Social promotions, on- or off-line, have two forms — passive and active. Passive social promotions are based on creating good or great products, then hoping that customers talk about you. This works upon occasion, typically on a local geographical basis. But when your customers are not neighbors and they all share Internet conversations, active social promotions are elemental. According to YEAH! Local, proper and active social promotion requires giving people both a reason and concepts to communicate. My dentist offers cash rewards for new patients, which provides many people with extra incentive to recommend him. What he does not do is frame this incentive with the brand and baseline messaging he wants new patients to hear. This leaves his customers to decide what to say about the size of his fingers, the cleanliness of his hypodermic needles, and that his hygienist’s implants double as a head rest. Active social promotions would eliminate unsupervised thinking on the part of his customers.
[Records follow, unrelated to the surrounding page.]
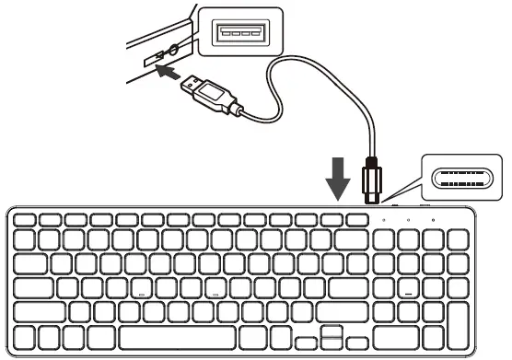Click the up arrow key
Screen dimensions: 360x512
331,329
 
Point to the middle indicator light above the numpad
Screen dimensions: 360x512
407,221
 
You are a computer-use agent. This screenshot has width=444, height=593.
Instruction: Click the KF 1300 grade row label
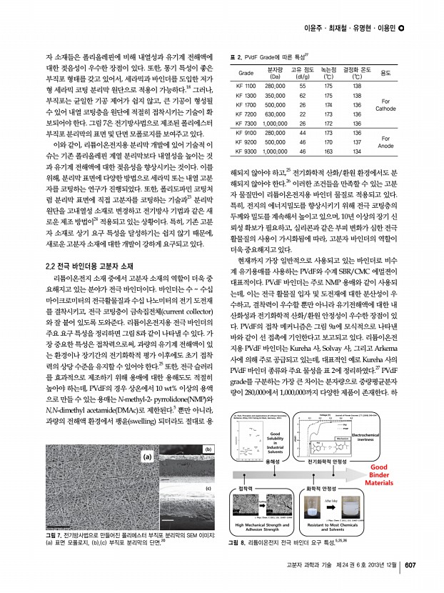(x=246, y=94)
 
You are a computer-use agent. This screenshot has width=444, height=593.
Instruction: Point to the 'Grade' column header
(x=246, y=74)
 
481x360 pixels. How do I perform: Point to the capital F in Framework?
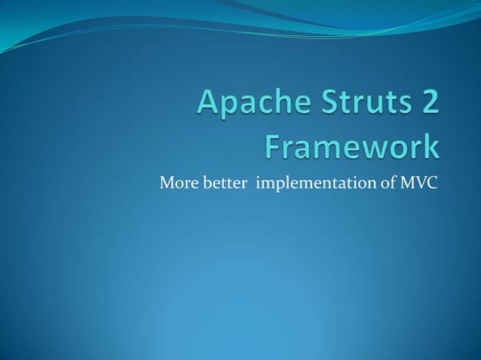point(272,147)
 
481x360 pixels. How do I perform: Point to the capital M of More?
point(165,182)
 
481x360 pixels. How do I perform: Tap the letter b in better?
point(207,182)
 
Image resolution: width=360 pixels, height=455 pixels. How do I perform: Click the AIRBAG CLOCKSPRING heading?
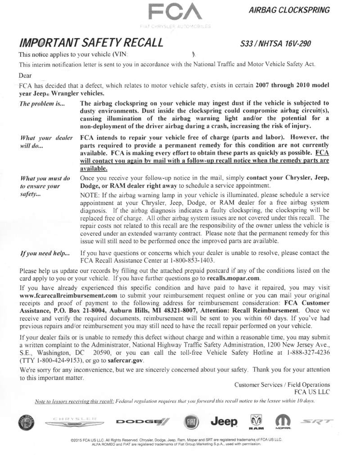289,9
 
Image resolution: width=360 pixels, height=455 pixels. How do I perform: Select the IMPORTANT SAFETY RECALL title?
90,44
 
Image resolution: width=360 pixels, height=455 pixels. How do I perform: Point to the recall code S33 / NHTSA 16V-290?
276,44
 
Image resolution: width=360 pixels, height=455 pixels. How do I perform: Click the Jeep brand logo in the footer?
224,421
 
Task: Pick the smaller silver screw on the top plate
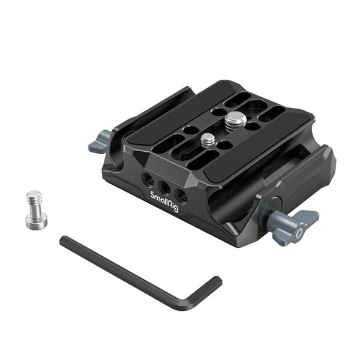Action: pos(208,140)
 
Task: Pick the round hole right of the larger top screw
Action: pos(253,126)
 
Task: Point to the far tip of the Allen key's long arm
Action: pos(64,241)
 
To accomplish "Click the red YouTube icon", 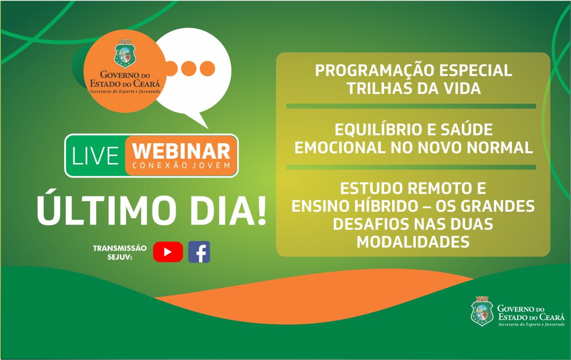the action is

The reason social media is now the rage among marketers is that is offers them the opportunity to orchestrate active social promotions, guiding if not actually regulating conversations and tying outreach to their branding. Whereas my dentist trusts his customers to socially promote his services, he has near zero insight into if they are promoting him, how they are doing it and if they are saying the right things about him.
For social promotions, especially online, you need to commit as if it were any other marketing program. This means you need to invest, guide and monitor the process.
Investment: If you think social promotions are free, find another job … quickly. Social promotions require investment, and a rather constant one at that. It mainly takes manpower, which is expensive. Some companies launch social media promotions by relying on their executives to blog or participate in online forums, but execs are the most expensive people in your company and not cost effective. Budget for social and think long about distracting key employees from their primary jobs.
Guidance: Left to themselves, people inside and outside your company will invent things to say about your product. Sometimes their compositions are factual and position products well. More often they are empty, repetitive or even destructive. Any social promotion must start with training about what to say, who to say it to, and when to pass the ball to your PR team.
Monitoring and correction: Since the goal of social promotions is to get customers to talk about your products in a positive light, you need to monitor what is being said about you. If you see few conversations, or if those conversations violate your brand guidelines, then you must correct the defect. No use investing for negative traction.
Foremost though is to focus on the product first, then guide advocacy. If the product isn’t right, no amount of social promotion will work and might even create public backlash. Make sure your customer’s teeth are white and they get a lollipop on the way out.